In terms of offensive weapons, Denver might have a slight edge in the wide receiver department, but that gap isn’t as wide as one might think. Demaryius Thomas and Emmanuel Sanders are a stellar duo. But DeAndre Hopkins and Will Fuller won’t be far behind, especially with a QB of Romo’s ability throwing them the ball (no offense, Brock). Out of the backfield, Lamar Miller proved to be Houston’s most reliable offensive weapon last year. Denver, meanwhile, has had anything but reliability from the running back corps over the past few years.

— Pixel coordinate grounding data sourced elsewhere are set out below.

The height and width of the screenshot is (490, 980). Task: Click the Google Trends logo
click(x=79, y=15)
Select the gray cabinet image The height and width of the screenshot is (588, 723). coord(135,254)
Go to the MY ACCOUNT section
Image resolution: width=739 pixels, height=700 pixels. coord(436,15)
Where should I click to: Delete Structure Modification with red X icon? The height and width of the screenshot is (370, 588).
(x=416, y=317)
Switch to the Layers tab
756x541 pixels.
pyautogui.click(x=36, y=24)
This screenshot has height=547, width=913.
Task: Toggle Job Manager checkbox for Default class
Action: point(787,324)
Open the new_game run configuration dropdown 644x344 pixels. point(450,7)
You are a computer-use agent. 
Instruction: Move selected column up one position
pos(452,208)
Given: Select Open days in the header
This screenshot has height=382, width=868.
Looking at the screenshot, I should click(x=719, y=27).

It is not just about the roster when choosing the landing spot for Romo. The Broncos have a new coach, who has never been an NFL coach before. Vance Joseph is defensive-minded and unproven. Bill O’Brien, on the other hand, is an offensive-minded coach with a strong resume. O’Brien was a wide receivers coach in New England, then Tom Brady’s quarterbacks coach, then an offensive coordinator for the New England Patriots under Bill Belichick. After leaving the evil empire, O’Brien took over and won at Penn State, when no one said he could or should. As the Houston Texans coach he is 27-21 in the regular season and he has won the AFC South the last two seasons. O’Brien is not perfect, but he is proven.

There are other benefits for Romo going to Houston (and staying in Texas). No state income tax. He wouldn’t have to move his wife and kids to another state. And at this stage in his life, Romo must think of legacy. If Romo were to sign today in Houston, he would instantly become the greatest QB in Texans history. He will never be able to say that in Denver, even with a Super Bowl.

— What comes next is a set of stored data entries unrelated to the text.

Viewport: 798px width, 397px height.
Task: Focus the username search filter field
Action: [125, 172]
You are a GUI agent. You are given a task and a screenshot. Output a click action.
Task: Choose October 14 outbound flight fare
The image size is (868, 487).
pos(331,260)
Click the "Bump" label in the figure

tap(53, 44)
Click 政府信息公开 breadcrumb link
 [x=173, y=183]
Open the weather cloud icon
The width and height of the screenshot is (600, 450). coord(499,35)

Tony Romo must consider the competition as well. With or without Tony Romo, the Texans will probably win the AFC South. That division truly is that bad. The Colts are a mess starting at the very top. The Tennessee Titans are getting better, but they are still years away from being a real threat. And the Jacksonville Jaguars are just an absolute tragic calamity.

The AFC West, however, presents a nightmare of a schedule. Start at the bottom with the San Diego Los Angeles Chargers: They have Phillip Rivers and an up-and-coming defense which proved troublesome for Denver last season. The Oakland Raiders might be a top-five team in the AFC. They are very young, very talented and are only getting better. The Kansas City Chiefs, who were also in early reports of possible destinations for Romo, can beat anyone on any given day and should contend again atop the AFC West. If you’re Romo and you go to the Broncos, you have to play that murder’s row not once a year, but twice. For the entire length of your contract. The path of least resistance in the AFC starts in Houston.

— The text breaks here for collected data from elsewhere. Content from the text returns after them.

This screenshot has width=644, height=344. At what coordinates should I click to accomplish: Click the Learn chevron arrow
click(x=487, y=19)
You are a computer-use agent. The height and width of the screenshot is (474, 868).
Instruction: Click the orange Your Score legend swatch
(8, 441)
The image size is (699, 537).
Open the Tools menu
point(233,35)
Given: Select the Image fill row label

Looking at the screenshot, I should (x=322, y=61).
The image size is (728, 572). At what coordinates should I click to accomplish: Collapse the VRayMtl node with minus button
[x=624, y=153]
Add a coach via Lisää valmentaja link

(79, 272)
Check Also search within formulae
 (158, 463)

So if Denver has to land Tony Romo, how do they do it?

When they take Tony Romo to the steakhouse known as Elway’s, have the table ready.

Make Romo wear a gold jacket.

Have a Super Bowl ring waiting for him as a napkin holder. In fact, have three.

Put all three Lombardi trophies on the table as a centerpiece.

Add eight AFC Championship trophies in the background for ambiance.

Houston might have great BBQ, but they don’t have a spread like that.

Tony Romo is a borderline Hall of Fame player. A Super Bowl ring or two would make the Hall of Fame certain for Romo. A gold jacket is awaiting Tony Romo, but only with a ring. Without it, he might just miss the cut. Romo is a great player, but HOF voters want winners. Unfortunately for Tony, he hasn’t been able to do that as of yet. Denver knows how this game is played. They have done it before and will do it again.

Why Houston over Denver? The Texans may have a better o-line, solid offensive weapons, a stellar defense, a more experienced coach, no state income tax and a much easier path to the playoffs.

So why Denver over Houston? Because The Texans have no rings. The Broncos have three.